UN-Arab League envoy Lakhdar Brahimi is set to meet both Syrian delegations separately on Thursday, a day before their first negotiations when he will try to bring them into the same room.
"Tomorrow I am going to meet them separately and see how best we can move forward," Brahimi, speaking to a news conference after all-day ministerial talks in the Swiss resort of Montreux on Wednesday, said.
The world wants an urgent end to the conflict
"We will try to see if we meet Friday morning separately and hopefully by Friday afternoon both sides will sit in one room," he said later.
Describing the challenge ahead, Brahimi said: "We have no illusion that it is going to be easy but we are going to try very hard."
With no one ready for serious concessions, world powers will be looking for short-term deals to keep the process moving forward, including on localised ceasefires, freer humanitarian access and prisoner exchanges.
Brahimi said he had indications from both sides that they were willing to discuss these issues.
'Enough is enough'
After a day of formal speeches, UN leader Ban Ki-moon urged Syria's regime and opposition to finally work together at the table.
"The world wants an urgent end to the conflict," Ban said in a closing press conference at the talks in the Swiss town of Montreux on Wednesday. "Enough is enough, the time has to come to negotiate."
Ban also told reporters that he had urged the Syrian government to release detainees as a confidence-building measure.

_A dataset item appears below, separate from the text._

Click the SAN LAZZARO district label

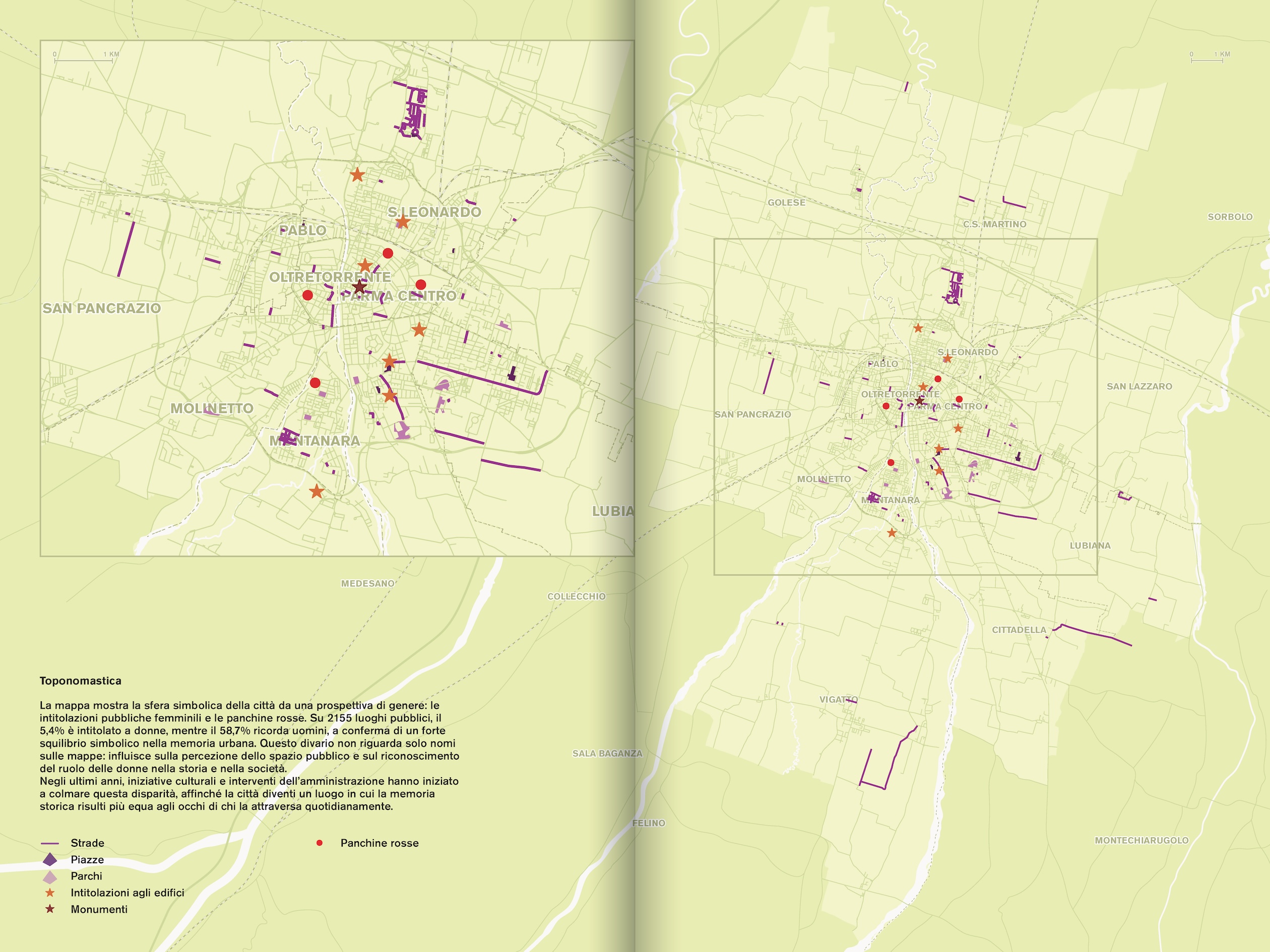point(1139,386)
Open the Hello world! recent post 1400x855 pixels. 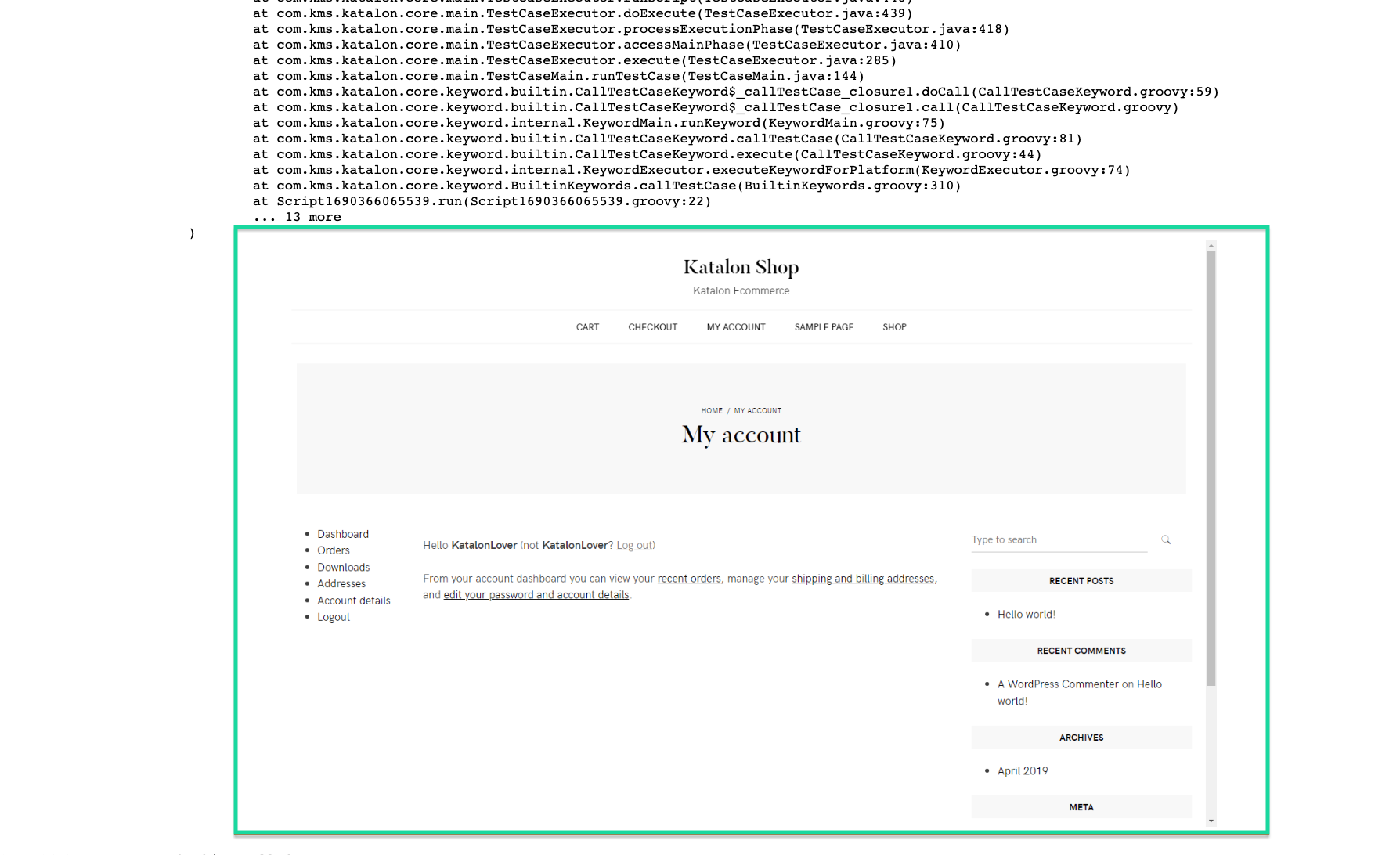[1026, 614]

Even if the sides are willing to talk about limited confidence-building measures, expectations for the peace process remain low, with an overall solution to the three-year war still far off.
Russia, which co-sponsored the Montreux meeting with the United States, said the rival Syrian delegations had promised to sit down on Friday for talks which were expected to last about seven days.
About 40 nations and international bodies were gathered, but no direct talks are expected until possibly Friday -- when opposition and regime delegations will meet in Geneva for negotiations that officials have said could last seven to 10 days.